Seeing thou hast hated discipline: and hast cast my words behind thee.
If thou didst see a thief thou didst run with him: and with adulterers thou hast been a partaker.
Thy mouth hath abounded with evil, and thy tongue framed deceits.
Sitting thou didst speak against thy brother, and didst lay a scandal against thy mother's son: these things hast thou done, and I was silent.
Thou thoughtest unjustly that I should be like to thee: but I will reprove thee, and set before thy face.
Understand these things, you that forget God; lest he snatch you away, and there be none to deliver you.
A reader reminded me last night of the prayer of the angel at Fatima, and that prayer is particularly poignant for our Ember days’ meditation in this Advent season, wherein an indulgent world has manifested again the folly of its ways:
My God I believe I adore I trust and I love Thee. I beg pardon for those who do not believe do not adore do not trust and do not love Thee.
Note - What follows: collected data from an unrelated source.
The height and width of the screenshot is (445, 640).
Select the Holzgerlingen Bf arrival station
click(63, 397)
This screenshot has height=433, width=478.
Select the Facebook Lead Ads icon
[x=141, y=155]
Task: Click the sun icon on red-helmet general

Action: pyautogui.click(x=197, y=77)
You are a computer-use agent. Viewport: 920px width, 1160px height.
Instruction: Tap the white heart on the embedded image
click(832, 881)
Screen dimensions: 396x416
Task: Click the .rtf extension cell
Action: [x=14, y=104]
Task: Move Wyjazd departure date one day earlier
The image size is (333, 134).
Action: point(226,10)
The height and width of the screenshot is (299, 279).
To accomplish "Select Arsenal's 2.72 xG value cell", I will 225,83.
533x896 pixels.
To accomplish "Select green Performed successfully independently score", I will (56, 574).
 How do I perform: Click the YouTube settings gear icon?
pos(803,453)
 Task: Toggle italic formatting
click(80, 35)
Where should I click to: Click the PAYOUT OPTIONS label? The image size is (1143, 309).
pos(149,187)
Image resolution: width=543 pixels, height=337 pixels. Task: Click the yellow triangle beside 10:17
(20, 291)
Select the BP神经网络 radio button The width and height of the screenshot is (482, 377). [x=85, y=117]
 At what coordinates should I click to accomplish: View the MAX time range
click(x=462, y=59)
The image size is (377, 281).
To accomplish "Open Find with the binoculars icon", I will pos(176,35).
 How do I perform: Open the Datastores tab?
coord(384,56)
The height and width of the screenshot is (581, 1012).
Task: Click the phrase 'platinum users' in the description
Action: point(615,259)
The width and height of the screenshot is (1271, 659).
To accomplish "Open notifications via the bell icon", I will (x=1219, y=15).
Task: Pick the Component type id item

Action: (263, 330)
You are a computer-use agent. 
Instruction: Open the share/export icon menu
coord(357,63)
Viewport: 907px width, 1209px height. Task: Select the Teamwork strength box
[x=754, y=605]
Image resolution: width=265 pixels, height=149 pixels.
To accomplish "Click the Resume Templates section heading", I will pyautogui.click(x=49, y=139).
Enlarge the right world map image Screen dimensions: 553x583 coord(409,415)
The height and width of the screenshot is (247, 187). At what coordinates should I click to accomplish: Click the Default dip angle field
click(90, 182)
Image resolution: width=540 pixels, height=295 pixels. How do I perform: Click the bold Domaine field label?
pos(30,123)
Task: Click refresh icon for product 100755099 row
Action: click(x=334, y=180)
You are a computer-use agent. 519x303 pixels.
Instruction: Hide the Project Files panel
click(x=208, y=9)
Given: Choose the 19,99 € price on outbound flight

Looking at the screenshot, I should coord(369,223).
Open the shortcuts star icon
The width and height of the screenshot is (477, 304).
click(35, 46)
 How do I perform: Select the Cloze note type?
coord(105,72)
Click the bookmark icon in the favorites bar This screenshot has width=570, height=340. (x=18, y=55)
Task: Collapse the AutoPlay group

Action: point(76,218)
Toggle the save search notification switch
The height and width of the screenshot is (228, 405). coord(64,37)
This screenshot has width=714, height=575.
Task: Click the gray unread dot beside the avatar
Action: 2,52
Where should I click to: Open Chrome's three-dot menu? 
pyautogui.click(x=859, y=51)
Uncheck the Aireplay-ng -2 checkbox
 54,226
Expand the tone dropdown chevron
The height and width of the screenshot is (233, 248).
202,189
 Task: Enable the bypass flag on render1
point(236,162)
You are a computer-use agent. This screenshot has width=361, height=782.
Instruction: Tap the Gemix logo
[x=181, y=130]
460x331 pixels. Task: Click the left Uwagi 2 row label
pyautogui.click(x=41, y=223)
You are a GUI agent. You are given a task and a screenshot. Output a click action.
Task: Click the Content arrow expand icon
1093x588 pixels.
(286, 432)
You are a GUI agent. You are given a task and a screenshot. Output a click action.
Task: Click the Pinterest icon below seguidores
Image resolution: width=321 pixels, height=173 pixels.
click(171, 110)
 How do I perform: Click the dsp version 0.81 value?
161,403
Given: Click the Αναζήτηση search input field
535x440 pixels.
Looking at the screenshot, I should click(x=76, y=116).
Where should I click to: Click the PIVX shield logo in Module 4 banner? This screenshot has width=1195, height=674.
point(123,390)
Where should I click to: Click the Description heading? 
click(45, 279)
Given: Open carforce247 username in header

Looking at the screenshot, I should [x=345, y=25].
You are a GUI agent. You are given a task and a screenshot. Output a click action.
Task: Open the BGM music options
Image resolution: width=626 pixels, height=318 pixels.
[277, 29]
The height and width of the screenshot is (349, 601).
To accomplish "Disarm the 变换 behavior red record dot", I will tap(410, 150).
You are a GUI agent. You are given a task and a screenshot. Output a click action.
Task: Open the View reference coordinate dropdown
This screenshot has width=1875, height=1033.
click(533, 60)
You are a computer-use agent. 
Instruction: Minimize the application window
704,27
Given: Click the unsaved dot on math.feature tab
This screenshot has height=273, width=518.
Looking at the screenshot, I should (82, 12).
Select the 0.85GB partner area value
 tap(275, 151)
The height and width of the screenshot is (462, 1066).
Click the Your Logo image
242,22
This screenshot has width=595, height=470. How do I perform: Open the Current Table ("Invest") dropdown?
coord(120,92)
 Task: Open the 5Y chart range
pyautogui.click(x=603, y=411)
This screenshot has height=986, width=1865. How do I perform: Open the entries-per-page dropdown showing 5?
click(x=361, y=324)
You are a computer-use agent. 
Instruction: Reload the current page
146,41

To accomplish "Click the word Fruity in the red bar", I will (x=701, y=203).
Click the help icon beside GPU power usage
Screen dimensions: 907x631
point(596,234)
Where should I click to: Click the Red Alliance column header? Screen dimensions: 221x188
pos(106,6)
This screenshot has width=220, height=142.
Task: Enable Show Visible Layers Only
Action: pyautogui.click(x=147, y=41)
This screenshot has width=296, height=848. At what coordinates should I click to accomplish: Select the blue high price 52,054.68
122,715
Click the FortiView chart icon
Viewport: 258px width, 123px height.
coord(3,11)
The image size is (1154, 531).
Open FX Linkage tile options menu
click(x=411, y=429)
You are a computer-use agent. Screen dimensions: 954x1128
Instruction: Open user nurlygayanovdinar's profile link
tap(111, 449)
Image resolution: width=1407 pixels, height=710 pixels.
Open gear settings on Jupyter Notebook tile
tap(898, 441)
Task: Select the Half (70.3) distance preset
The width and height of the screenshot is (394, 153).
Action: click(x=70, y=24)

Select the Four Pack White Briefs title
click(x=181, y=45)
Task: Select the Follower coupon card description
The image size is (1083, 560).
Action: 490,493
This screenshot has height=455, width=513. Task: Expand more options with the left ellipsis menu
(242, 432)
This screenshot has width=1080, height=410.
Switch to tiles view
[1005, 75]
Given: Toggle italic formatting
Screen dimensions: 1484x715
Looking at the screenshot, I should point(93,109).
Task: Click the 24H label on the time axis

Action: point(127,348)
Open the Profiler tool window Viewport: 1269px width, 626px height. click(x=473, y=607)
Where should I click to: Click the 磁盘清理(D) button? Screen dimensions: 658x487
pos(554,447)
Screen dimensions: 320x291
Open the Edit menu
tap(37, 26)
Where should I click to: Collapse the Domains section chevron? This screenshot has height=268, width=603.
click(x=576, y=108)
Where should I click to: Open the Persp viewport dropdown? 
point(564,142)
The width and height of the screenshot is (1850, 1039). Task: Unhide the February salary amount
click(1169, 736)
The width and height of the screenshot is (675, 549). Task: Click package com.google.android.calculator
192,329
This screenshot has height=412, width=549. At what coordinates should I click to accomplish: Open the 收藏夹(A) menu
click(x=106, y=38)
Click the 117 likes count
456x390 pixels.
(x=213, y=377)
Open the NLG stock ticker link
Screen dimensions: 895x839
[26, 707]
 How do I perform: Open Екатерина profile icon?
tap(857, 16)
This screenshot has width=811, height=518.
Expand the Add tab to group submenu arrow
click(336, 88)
The angel said this three times with head to the ground. As we fast and abstain, what a great prayer to offer, in reparation, in penance. If the world is to ever wake-up from the lethargy of luxury and hedonism and godlessness, it will be by the expression of God’s people who have separated themselves from that bitter worldliness and who have the courage to do penance and make reparation. Observing these Ember days of Advent with zeal has great significance now more than ever.